(Dataset entries)
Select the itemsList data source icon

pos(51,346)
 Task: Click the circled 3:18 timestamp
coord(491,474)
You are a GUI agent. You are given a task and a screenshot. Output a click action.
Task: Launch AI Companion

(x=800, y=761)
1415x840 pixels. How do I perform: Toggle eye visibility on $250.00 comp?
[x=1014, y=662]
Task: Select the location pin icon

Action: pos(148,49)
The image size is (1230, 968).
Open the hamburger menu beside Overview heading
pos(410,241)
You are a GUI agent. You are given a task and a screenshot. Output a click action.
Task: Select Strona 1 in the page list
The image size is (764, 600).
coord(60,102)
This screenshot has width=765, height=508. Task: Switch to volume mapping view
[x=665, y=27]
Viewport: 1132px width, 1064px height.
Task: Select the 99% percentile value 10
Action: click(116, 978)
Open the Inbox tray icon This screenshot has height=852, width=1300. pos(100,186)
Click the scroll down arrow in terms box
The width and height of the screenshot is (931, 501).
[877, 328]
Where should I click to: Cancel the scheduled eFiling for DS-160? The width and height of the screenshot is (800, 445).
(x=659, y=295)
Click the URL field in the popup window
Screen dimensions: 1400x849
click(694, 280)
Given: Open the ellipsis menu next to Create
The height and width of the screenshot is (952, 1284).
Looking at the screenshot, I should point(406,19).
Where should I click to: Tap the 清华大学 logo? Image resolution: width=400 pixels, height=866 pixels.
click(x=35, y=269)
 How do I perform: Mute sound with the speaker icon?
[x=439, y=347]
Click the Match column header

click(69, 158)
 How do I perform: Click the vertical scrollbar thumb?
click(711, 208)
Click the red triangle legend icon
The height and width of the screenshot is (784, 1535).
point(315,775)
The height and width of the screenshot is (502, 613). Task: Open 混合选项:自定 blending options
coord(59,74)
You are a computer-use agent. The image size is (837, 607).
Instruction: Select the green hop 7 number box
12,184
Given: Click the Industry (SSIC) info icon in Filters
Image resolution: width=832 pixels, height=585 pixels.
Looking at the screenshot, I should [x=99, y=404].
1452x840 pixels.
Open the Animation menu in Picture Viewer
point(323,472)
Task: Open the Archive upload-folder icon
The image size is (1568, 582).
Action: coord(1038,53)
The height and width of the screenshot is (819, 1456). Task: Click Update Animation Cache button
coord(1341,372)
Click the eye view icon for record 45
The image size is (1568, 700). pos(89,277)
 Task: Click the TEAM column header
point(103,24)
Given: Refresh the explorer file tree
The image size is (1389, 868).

--- SHORT PROBLEM ---
Rewrite the listing above, changing each "How do I perform" to "How can I do this" and leaving every other line and word as it is.

--- EXERCISE SOLUTION ---
Select the itemsList data source icon

pos(51,346)
 Task: Click the circled 3:18 timestamp
coord(491,474)
You are a GUI agent. You are given a task and a screenshot. Output a click action.
Task: Launch AI Companion

(x=800, y=761)
1415x840 pixels. How can I do this: Toggle eye visibility on $250.00 comp?
[x=1014, y=662]
Task: Select the location pin icon

Action: pos(148,49)
The image size is (1230, 968).
Open the hamburger menu beside Overview heading
pos(410,241)
You are a GUI agent. You are given a task and a screenshot. Output a click action.
Task: Select Strona 1 in the page list
The image size is (764, 600).
coord(60,102)
This screenshot has width=765, height=508. Task: Switch to volume mapping view
[x=665, y=27]
Viewport: 1132px width, 1064px height.
Task: Select the 99% percentile value 10
Action: click(116, 978)
Open the Inbox tray icon This screenshot has height=852, width=1300. pos(100,186)
Click the scroll down arrow in terms box
The width and height of the screenshot is (931, 501).
[877, 328]
Where should I click to: Cancel the scheduled eFiling for DS-160? The width and height of the screenshot is (800, 445).
(x=659, y=295)
Click the URL field in the popup window
Screen dimensions: 1400x849
click(694, 280)
Given: Open the ellipsis menu next to Create
The height and width of the screenshot is (952, 1284).
Looking at the screenshot, I should point(406,19).
Where should I click to: Tap the 清华大学 logo? Image resolution: width=400 pixels, height=866 pixels.
click(x=35, y=269)
 How can I do this: Mute sound with the speaker icon?
[x=439, y=347]
Click the Match column header

click(69, 158)
 How can I do this: Click the vertical scrollbar thumb?
click(711, 208)
Click the red triangle legend icon
The height and width of the screenshot is (784, 1535).
point(315,775)
The height and width of the screenshot is (502, 613). Task: Open 混合选项:自定 blending options
coord(59,74)
You are a computer-use agent. The image size is (837, 607).
Instruction: Select the green hop 7 number box
12,184
Given: Click the Industry (SSIC) info icon in Filters
Image resolution: width=832 pixels, height=585 pixels.
Looking at the screenshot, I should [x=99, y=404].
1452x840 pixels.
Open the Animation menu in Picture Viewer
point(323,472)
Task: Open the Archive upload-folder icon
The image size is (1568, 582).
Action: coord(1038,53)
The height and width of the screenshot is (819, 1456). Task: Click Update Animation Cache button
coord(1341,372)
Click the eye view icon for record 45
The image size is (1568, 700). pos(89,277)
 Task: Click the TEAM column header
point(103,24)
Given: Refresh the explorer file tree
The image size is (1389, 868).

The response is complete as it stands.